Gary Wolf

April 11, 2019

I’ve recently joined the board of directors of Open Humans, joining the current board along with two other new directors, Marja Pirttivaara and Alexander (Sasha) Wait Zaranek. I’m honored to be in their company, and I want to take advantage of joining the board to explain how, in my view, Quantified Self and Open Humans fit together. Both communities include many people working in science and technology who take an interest in biometric data. But this isn’t enough to define a common purpose, and in fact a much deeper connection between Open Humans and Quantified Self has developed over the last few years, as each community has approached, from nearly opposite directions, a common problem:  How can we make meaningful discoveries with our own personal data?

Open Humans has its roots in the Personal Genome Project, whose purpose was to supply scientists with human genomic data so that they could make discoveries more quickly. The geneticist George Church created a project to sequence the genome of individual volunteers who agreed to donate their genomic data non-anonymously, creating a common data resource.

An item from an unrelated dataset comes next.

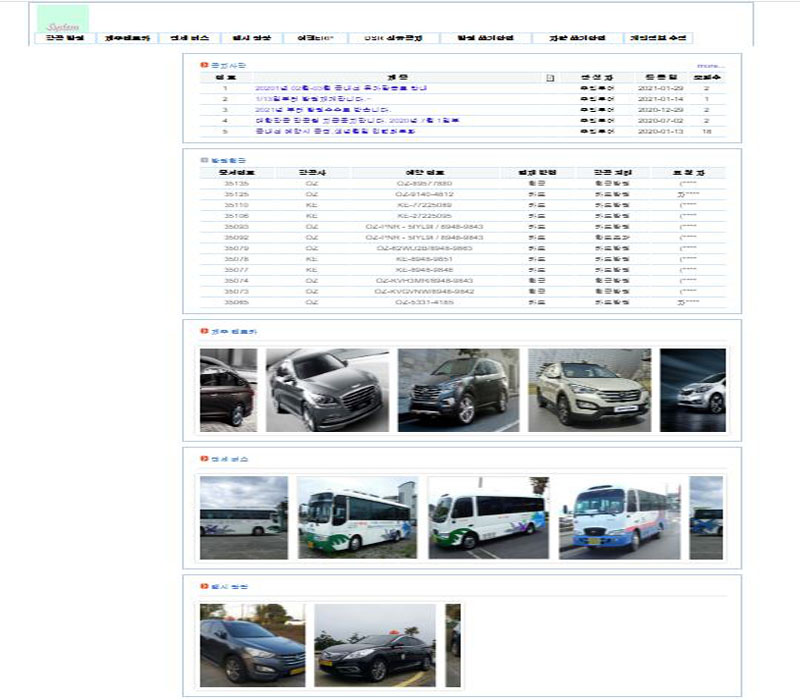Click the icon beside the reservation list heading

Since many important genomic questions cannot be answered with genome data alone, volunteers also shared other information about themselves. The Personal Genome Project inevitably became a somewhat more general personal data resource for science; however, with its focus on genomic data, much relevant data, including the kind of data that could be collected in daily life, remained out of scope.

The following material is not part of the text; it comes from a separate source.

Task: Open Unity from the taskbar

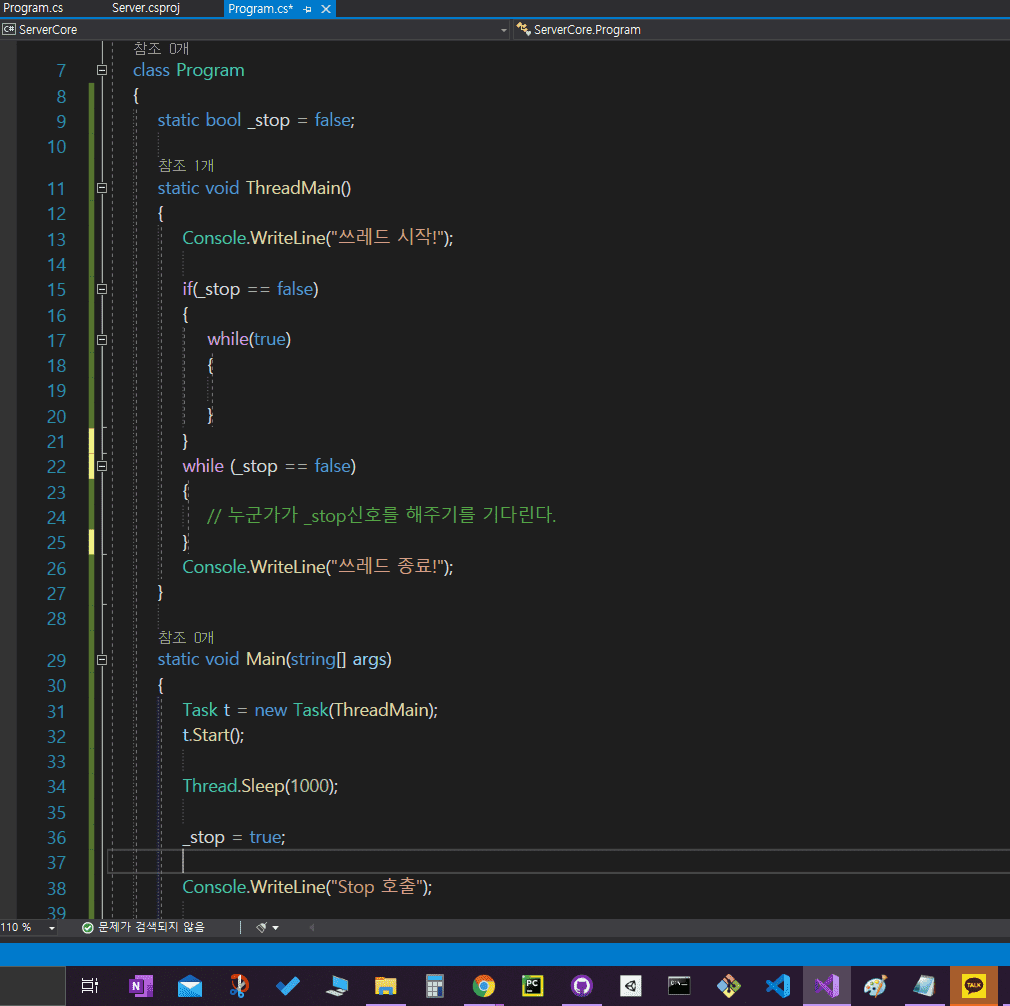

When I first met Jason Bobe, who co-founded Open Humans with Mad Price Ball, he was keenly interested in this question of how to connect personal genomes with other personal data sets. Jason had worked with George Church on the Personal Genome Project. He and Mad saw Open Humans as an analogous effort, but one that would allow volunteers to contribute any kind of data. The Personal Genome Project was now a decade old. Perhaps, with deep personal data sets to work with, scientists could  deliver on the promise of genomics to revolutionize medicine, a promise that had been long frustrated by the complexity connecting genomic data with real world outcomes.

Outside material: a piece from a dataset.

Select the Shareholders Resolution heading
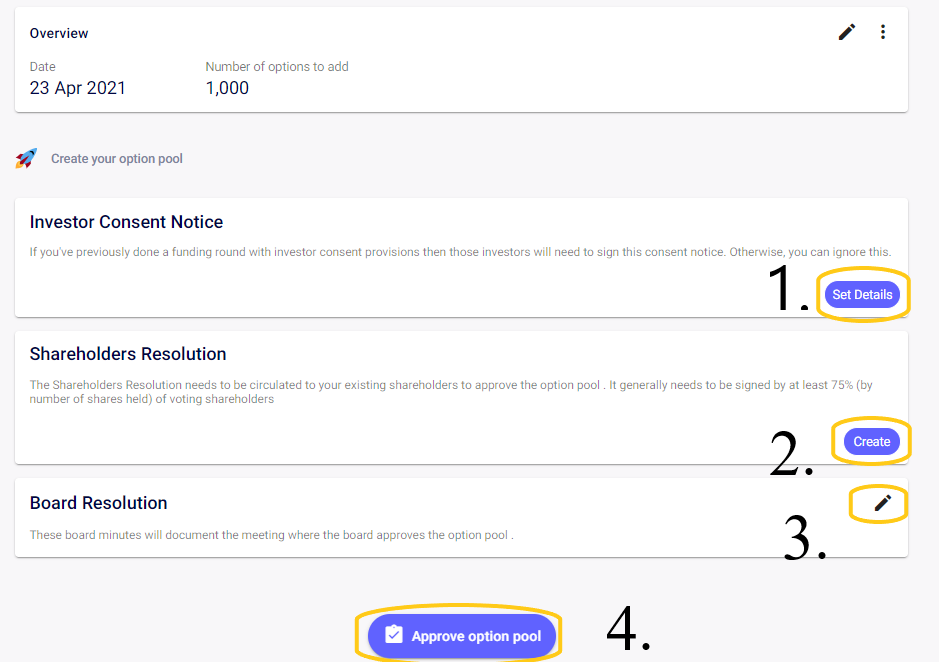The width and height of the screenshot is (939, 662). [x=128, y=354]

I understood the goal. A few years earlier, I’d written a long Wired story about the taxonomic collaboration between Daniel Janzen and Paul Hebert. Janzen, along with his other accomplishments, was among the world’s most knowledgeable field biologists. Hebert had developed a genomic assay that promised to identify animals using an extremely small region (about 650 base pairs) of their mitochondrial DNA. Hebert was confident in his technique, but needed to prove its utility. How could the genomic data he was collecting be paired to real world ecological knowledge? At their field station in the Guanacaste Preserve in Costa Rica, Janzen and his partner Winnie Hallwachs, along with their students and colleagues, collected hundreds of butterflies and moths, identified them, snipped off a leg, and shipped it to Guelph, a city in Canada, where Hebert ran the sequence. Slowly, painstakingly, they connected the genomic data to the real world data. More than just proving that Hebert’s technique worked, they also brought a new degree of resolution to the ecological picture; showing, for instance, that individual specimens, though visually almost identical as adults, may belong to distinct evolutionary clades and feed on different plants. In my first conversations with Jason, I saw this as how Open Humans should work. It promised to provide the “field biology” for the genomic studies of the Personal Genome Project.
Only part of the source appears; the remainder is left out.